Annoncé comme une forme étrange hybridant théâtre et sport, Pas de souci est à l’arrivée un boulevard dystopique fatigant les clichés de vieilles comédies amicales darmono-kevadamsiennes.
Deux amis (comme disait Maupassant) – le ventre à bière contre le neoness, l’épicurien du futur (nous sommes entre 2037 et 2042) contre l’healthy biocoopé (subtilité des caractères), s’affrontent dans un jeu à venir : le Mif-Müf, sorte de ballon-morpion. Et avec le Mif-Müf ils oublient tout – femme, enfants, réel – ou presque. Car les darons Vitacool, dont les corps sont des décorps comme dirait Alain Damasio (c’est-à-dire des corps monitorés, audiovisualisés), parlent trop d’argent pour ne pas finir dans le décor. Usant d’une mécanique tensionnelle très forcée, qui repose sur un conflit à peine compréhensible (une vague histoire de 63 euros, de piscine) et sur des piques très répétitives (sur le bide de l’un, sur la fille rachitique de l’autre qui ne dit pas bonjour), le spectacle cherche le jeu de massacre surréaliste mais se rend à la case attendue.
Vers un gore post-shakespearien, sans sublime ni grotesque – celui de ceux qui ont beaucoup joué aux jeux vidéo entre potos.
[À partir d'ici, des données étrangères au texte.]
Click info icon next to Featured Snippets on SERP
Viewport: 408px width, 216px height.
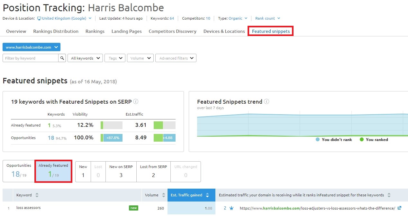(136, 102)
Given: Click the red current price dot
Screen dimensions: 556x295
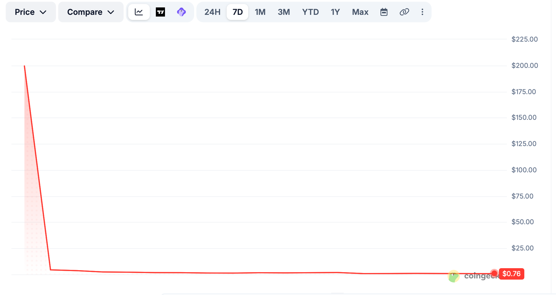Looking at the screenshot, I should [494, 273].
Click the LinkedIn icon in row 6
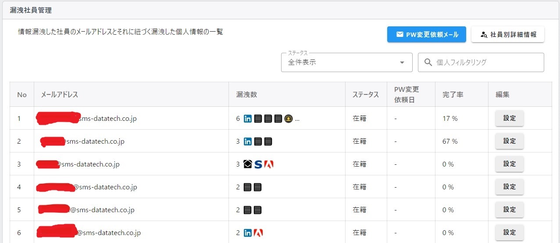Viewport: 560px width, 243px height. pyautogui.click(x=248, y=233)
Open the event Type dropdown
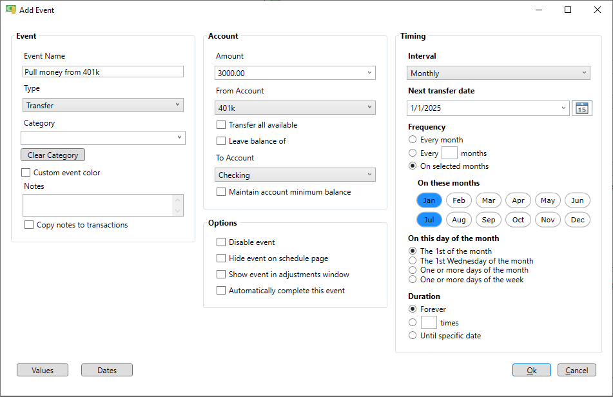 click(103, 105)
En effet, Pas de souci raconte moins la crise d’une amitié que la déchéance d’un certain théâtre de l’amitié : celui d’acteurs qui ne mettent jamais en perspective la masculinité, la surenchère virile plus rétrograde que futuriste avec laquelle ils font théâtre. Cette partie de Mif-Müf aurait pu être critique, le cadre testostéroné de Bouloudnine et Mikolajczak pourrait chahuter sa complaisance si le réel (une femme qui téléphone à propos des enfants, par exemple) venait jouer à la baballe avec eux et devenait autre chose que le vague contexte réaliste du spectacle – qui semble embêter encore plus les acteurs que leurs personnages.